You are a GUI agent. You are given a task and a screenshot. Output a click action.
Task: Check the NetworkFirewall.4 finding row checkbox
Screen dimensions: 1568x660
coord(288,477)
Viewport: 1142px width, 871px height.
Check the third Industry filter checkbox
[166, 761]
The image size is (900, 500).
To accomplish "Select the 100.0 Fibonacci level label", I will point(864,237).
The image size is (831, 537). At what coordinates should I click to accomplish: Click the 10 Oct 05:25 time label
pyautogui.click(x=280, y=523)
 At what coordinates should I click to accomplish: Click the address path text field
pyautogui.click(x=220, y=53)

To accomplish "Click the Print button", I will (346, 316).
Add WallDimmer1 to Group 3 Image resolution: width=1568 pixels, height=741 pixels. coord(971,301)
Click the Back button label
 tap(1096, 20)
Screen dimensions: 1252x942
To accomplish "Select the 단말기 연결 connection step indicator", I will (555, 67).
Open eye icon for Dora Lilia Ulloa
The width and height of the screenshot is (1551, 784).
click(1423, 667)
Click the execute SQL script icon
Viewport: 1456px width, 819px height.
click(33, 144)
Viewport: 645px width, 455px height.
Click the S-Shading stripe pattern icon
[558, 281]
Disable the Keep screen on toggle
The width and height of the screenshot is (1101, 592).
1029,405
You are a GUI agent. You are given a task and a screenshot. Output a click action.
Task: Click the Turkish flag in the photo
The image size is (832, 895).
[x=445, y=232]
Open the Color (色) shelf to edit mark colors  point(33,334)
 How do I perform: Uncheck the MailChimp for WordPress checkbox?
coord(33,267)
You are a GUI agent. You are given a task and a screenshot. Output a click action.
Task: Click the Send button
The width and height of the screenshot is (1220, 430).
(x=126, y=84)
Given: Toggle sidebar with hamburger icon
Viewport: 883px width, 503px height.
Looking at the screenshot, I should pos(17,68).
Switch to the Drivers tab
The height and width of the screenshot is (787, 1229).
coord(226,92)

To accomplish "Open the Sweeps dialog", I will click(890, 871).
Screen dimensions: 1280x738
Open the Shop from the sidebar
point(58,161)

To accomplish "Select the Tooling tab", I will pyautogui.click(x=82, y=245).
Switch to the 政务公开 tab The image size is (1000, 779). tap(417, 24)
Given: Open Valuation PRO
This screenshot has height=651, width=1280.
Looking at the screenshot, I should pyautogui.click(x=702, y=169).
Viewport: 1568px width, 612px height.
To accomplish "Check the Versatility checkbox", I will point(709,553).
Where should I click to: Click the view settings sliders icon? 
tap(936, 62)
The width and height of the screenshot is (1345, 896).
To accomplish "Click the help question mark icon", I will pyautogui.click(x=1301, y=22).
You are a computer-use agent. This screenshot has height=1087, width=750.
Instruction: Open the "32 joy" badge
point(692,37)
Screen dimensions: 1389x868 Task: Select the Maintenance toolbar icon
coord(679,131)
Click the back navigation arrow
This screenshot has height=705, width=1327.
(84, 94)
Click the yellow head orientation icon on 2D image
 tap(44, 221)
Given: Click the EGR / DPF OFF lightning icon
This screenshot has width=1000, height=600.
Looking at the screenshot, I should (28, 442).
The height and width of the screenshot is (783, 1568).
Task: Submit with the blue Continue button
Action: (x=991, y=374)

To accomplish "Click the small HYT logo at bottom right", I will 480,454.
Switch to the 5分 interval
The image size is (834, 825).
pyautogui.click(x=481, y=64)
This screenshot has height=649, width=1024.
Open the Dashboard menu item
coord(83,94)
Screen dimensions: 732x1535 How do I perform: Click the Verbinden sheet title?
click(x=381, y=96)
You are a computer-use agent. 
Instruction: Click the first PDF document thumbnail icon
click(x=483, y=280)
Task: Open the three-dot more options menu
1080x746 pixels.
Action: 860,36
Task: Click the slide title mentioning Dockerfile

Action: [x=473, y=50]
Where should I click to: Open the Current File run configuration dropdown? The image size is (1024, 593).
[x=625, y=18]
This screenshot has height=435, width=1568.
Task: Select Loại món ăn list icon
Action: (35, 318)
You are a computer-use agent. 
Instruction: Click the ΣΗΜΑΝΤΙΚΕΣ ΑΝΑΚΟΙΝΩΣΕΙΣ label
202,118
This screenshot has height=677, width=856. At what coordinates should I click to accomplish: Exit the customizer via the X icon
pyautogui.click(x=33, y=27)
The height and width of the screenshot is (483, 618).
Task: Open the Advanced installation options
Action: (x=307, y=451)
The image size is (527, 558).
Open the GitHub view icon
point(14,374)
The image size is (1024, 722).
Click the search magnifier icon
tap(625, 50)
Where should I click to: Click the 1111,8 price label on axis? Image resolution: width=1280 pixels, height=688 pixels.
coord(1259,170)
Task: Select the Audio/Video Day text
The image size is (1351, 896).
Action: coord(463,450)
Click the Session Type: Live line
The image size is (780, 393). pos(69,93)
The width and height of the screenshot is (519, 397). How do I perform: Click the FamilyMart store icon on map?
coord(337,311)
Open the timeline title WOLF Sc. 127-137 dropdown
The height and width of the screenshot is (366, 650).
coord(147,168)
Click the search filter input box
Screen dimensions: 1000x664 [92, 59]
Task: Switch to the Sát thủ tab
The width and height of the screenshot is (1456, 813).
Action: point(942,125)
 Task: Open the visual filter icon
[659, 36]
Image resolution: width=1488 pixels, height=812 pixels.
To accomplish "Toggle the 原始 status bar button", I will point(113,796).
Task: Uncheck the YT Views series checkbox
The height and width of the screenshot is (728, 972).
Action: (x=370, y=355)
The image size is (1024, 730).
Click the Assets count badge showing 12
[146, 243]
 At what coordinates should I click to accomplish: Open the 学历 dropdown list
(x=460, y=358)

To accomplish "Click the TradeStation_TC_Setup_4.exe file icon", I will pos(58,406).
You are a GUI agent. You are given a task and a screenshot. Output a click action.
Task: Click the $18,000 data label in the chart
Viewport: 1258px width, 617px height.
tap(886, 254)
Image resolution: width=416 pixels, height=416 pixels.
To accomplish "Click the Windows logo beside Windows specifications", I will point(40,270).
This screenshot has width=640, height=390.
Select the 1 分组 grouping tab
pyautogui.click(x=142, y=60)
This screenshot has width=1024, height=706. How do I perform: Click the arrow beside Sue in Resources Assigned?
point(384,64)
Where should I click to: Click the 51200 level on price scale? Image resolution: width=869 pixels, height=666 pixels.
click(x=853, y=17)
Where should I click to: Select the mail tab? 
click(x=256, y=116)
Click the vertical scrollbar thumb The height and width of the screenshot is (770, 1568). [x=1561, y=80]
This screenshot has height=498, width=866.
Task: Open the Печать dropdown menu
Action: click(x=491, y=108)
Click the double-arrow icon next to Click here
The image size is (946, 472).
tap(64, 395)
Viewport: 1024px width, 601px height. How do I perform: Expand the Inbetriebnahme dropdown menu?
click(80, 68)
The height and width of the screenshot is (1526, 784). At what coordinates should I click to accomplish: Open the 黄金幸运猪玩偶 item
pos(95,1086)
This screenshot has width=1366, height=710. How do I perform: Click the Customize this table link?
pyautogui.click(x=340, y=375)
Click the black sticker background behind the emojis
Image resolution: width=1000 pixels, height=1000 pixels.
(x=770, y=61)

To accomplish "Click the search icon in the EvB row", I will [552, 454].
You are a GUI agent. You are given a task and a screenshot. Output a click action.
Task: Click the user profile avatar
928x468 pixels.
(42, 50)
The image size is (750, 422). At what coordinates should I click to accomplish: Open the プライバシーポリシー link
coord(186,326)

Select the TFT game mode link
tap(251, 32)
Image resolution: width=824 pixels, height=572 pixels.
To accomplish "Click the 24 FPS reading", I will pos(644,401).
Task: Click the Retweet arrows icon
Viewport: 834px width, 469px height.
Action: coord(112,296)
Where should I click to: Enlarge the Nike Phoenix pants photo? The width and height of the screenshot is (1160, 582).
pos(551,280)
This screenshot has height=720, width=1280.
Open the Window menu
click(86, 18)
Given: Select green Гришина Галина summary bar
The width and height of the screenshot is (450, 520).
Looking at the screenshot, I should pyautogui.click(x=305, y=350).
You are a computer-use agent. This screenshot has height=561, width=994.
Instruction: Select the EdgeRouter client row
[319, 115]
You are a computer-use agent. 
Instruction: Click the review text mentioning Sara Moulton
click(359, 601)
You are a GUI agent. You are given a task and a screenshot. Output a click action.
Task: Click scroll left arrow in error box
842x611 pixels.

────

To do:
Reproduce exactly, and only, the part of the listing above that begins at the line with "The image size is (1024, 730)." and goes on through the line with "Image resolution: width=416".

Answer to the exercise:
The image size is (1024, 730).
Click the Assets count badge showing 12
[146, 243]
 At what coordinates should I click to accomplish: Open the 学历 dropdown list
(x=460, y=358)

To accomplish "Click the TradeStation_TC_Setup_4.exe file icon", I will pos(58,406).
You are a GUI agent. You are given a task and a screenshot. Output a click action.
Task: Click the $18,000 data label in the chart
Viewport: 1258px width, 617px height.
tap(886, 254)
Image resolution: width=416 pixels, height=416 pixels.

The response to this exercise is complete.